> [Instructions for the task]
Copy word for word the stretch of the Alaska tax relief announcement from "The IRS is offering" through "page on IRS.gov.".

IRS: Alaska storm and flood victims qualify for tax relief; Oct. 17 deadline, other dates extended to Feb. 15

WASHINGTON — Victims of storms and flooding that began on Sept. 15 in parts of Alaska now have until Feb. 15, 2023, to file various federal individual and business tax returns and make tax payments, the Internal Revenue Service announced today.

 

The IRS is offering relief to any area designated for individual or public assistance by the Federal Emergency Management Agency (FEMA). This means that individuals and households that reside or have a business in the Regional Education Attendance Areas of Bering Strait, Kashunamiut, Lower Kuskokwim and Lower Yukon, in Alaska qualify for tax relief. Other areas added later will also qualify for this relief. The current list of eligible localities is always available on the disaster relief page on IRS.gov.

 

The tax relief postpones various tax filing and payment deadlines that occurred starting on Sept. 15, 2022. As a result, affected individuals and businesses will have until Feb. 15, 2023, to file returns and pay any taxes that were originally due during this period.

 

This means individuals who had a valid extension to file their 2021 return due to run out on Oct. 17, 2022, will now have until Feb. 15, 2023, to file. The IRS noted, however, that because tax payments related to these 2021 returns were due on April 18, 2022, those payments are not eligible for this relief.  

 

The Feb. 15, 2023, deadline also applies to quarterly estimated income tax payments due on Sept. 15, 2022, and Jan. 17, 2023, and the quarterly payroll and excise tax returns normally due on Oct. 31, 2022, and Jan. 31, 2023. Businesses with an original or extended due date also have the additional time including, among others, calendar year partnerships and S corporations whose 2021 extensions ran out on Sept. 15, 2022, and calendar-year corporations whose 2021 extensions run out on Oct. 17, 2022. Similarly, tax-exempt organizations also have the additional time, including for 2021 calendar-year returns with extensions due to run out on Nov. 15, 2022.     

 

In addition, penalties on payroll and excise tax deposits due on or after Sept. 15, 2022, and before Sept. 30, 2022, will be abated as long as the deposits are made by Sept. 30, 2022.

> [Recorded information]
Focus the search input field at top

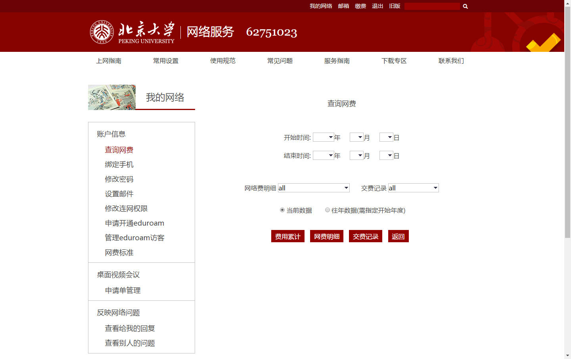click(x=432, y=6)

> [Reply]
The IRS is offering relief to any area designated for individual or public assistance by the Federal Emergency Management Agency (FEMA). This means that individuals and households that reside or have a business in the Regional Education Attendance Areas of Bering Strait, Kashunamiut, Lower Kuskokwim and Lower Yukon, in Alaska qualify for tax relief. Other areas added later will also qualify for this relief. The current list of eligible localities is always available on the disaster relief page on IRS.gov.